Pubdate: Sun, 23 May 2010
Source: Washington Post (DC)
Copyright: 2010 The Washington Post Company
Contact: http://mapinc.org/url/mUgeOPdZ
Website: http://www.washingtonpost.com/
Details: http://www.mapinc.org/media/491
Author: Amy Goldstein, Washington Post Staff Writer

SOME SAY GOVERNMENT'S NEW STRATEGY TO FIGHT DRUG ADDICTION NEEDS MORE FUNDING

For the first time, the federal government has set a goal of reducing
diseases and deaths caused by drug addiction, as well as the number of
American teenagers and adults who use illegal substances.

The surgeon general will produce a report to try to focus attention on
the escalating abuse of legal but dangerous prescription drugs. And
federal officials are urging family doctors and public clinics to help
detect addictions early by paying closer attention to whether their
patients use illicit drugs.

Such emphases, part of the maiden National Drug Control Strategy to
emerge from the Obama administration, set a different tone from its
predecessors under the Bush administration, which focused more heavily
on slowing the flow of illegal drugs into the United States. But in
the two weeks since the White House issued the 117-page strategy, a
growing chorus of drug-policy specialists has begun to complain that
President Obama and his aides are not putting enough money behind
their efforts to reconfigure the nation's drug-fighting approach.

"We have a great strategy and not a lot of means to implement it,"
said John Carnavale, a drug-policy consultant who used to work for the
government and wrote earlier versions of the national drug-control
strategy for three previous presidents in the 1980s and '90s. "That's
our worry."

Overall, the White House has asked Congress to increase spending next
year by 3.5 percent on the broad spectrum of drug-control activities
- -- from curbing drugged driving and expanding drug courts to
subsidizing opium and coca farmers in other countries to switch to
legal crops. That increase is less than the 4.1 percent increase that
President George W. Bush sought to combat drug abuse in 2002, the year
his administration developed its first national drug-control strategy.

Moreover, even drug-policy experts who like the new plan's tone say
they are disappointed that about two-thirds -- about the same
proportion as under Bush -- of the $15.5 billion proposed for drug
control in 2011 would be used to try to cut the supply of illegal
drugs rather than to lessen people's desire for them. ad_icon

"The rhetoric is different but the money is essentially the same,"
said Joseph A. Califano Jr., director of the National Center on
Addiction and Substance Abuse at Columbia University.

In particular, Califano, who led the Department of Health, Education
and Welfare (now Health and Human Services), said the White House has
not devoted enough money to the National Institutes of Health's
National Institute on Drug Abuse to finance research into new
medicines to treat addictions.
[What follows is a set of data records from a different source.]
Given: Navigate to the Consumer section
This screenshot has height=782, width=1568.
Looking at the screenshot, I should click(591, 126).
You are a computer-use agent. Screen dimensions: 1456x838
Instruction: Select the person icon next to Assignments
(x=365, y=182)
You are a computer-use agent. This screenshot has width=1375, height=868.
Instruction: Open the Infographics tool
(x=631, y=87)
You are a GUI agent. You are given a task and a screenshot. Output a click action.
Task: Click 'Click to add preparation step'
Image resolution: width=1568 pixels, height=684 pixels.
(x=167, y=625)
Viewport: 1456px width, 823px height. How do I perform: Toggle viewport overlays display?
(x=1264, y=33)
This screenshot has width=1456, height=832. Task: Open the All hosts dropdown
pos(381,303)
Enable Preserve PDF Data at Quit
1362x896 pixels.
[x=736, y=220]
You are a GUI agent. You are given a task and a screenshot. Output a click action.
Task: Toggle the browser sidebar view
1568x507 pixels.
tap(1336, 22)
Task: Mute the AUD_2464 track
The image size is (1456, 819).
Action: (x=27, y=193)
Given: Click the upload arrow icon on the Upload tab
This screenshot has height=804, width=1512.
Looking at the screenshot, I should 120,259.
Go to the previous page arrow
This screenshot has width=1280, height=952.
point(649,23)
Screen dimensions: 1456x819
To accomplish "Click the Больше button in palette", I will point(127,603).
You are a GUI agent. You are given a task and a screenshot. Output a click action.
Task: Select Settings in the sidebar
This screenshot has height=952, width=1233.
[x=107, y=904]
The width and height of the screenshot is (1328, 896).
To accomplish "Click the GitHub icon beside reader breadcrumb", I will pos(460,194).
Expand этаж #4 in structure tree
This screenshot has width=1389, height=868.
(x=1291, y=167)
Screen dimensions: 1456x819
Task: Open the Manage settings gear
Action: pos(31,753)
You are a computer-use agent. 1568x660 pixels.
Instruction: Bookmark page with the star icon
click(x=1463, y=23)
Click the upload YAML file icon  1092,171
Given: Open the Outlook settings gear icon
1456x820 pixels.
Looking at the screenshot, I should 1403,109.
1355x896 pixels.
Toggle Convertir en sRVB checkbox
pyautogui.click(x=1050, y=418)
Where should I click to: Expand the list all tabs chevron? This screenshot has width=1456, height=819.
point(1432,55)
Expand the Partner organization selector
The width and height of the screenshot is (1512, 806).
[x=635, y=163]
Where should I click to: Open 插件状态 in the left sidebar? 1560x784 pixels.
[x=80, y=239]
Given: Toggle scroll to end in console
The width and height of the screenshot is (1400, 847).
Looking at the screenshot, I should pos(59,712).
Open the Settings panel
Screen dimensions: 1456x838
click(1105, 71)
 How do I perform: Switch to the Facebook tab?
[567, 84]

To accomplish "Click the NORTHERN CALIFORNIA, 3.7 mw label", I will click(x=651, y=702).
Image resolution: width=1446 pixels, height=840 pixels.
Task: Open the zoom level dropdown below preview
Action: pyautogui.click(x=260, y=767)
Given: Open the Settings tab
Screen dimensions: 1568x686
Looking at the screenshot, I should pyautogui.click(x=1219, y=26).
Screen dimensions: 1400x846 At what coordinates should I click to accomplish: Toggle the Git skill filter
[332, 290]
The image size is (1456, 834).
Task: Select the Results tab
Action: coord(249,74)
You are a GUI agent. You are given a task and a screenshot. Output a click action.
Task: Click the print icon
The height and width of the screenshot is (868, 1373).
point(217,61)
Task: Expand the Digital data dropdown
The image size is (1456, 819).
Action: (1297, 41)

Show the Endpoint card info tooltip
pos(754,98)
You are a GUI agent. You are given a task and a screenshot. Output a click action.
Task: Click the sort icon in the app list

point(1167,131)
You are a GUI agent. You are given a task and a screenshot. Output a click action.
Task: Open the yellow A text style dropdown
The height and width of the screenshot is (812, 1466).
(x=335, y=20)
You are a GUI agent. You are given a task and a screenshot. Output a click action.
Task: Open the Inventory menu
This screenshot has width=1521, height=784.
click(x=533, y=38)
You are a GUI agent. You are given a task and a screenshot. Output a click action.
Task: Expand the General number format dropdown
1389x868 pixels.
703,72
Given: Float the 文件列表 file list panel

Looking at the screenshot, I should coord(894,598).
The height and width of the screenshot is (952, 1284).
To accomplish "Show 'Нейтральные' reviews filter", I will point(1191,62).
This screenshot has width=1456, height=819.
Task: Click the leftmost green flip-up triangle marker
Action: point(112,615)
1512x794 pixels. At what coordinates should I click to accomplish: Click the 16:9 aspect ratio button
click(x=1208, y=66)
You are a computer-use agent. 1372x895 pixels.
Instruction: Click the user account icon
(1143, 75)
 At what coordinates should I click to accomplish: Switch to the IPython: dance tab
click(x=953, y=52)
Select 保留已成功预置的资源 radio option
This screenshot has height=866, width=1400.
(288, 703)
The administration has asked Congress
to increase NIDA's budget next year by $35 million to nearly $1.1
billion, but that would leave the institute with $100 million less
than it had last year, according to budget figures in the drug-control
plan.

"There isn't a really whopping increase in the NIDA budget
commensurate with the fact we have learned so much about . . . how
this stuff affects the brain in ways we never knew," Califano said.

The strategy is produced annually by the White House's Office of
National Control Policy, which was created in 1988. Obama last year
lowered the office's status, so its director no longer is part of the
president's Cabinet.

The director, R. Gil Kerlikowske, said the strategy represents a new
approach that was informed by his extensive travels, collecting advice
around the country in the past year. He noted that the president has
requested a 13 percent increase for drug-prevention efforts, which is
greater than the budget proposes for other aspects of drug control,
such as law enforcement or trying to block drugs from entering the
country.

Beyond the specific federal funding, Kerlikowske said, the new
strategy envisions that federal money will be leveraged in various
ways. For instance, he said, the plan would pay for experiments in
which a network of communities would try to apply the best research
evidence to prevent teenagers from starting to use drugs. And it calls
for NIH's drug-abuse institute to give medical schools information for
use in training primary care physicians and other health-care
professionals to screen and treat patients for drug addictions.

In addition, Kerlikowske said, the law Congress passed this spring to
overhaul the health-care system has the potential to make drug
treatment more accessible, because millions of Americans with drug
addictions are now uninsured. The law is designed to expand, in a few
years, the number of people covered by either Medicaid or private
health plans sponsored by new state insurance marketplaces. Substance
abuse treatment must be available through both kinds of insurance.

More fundamentally, Kerlikowske said, "I reject the whole argument"
that drug-fighting money can be thought of as two distinct parts. "The
country is really ready for a complex discussion about a complex
problem, and not a bumper sticker answer about supply versus demand."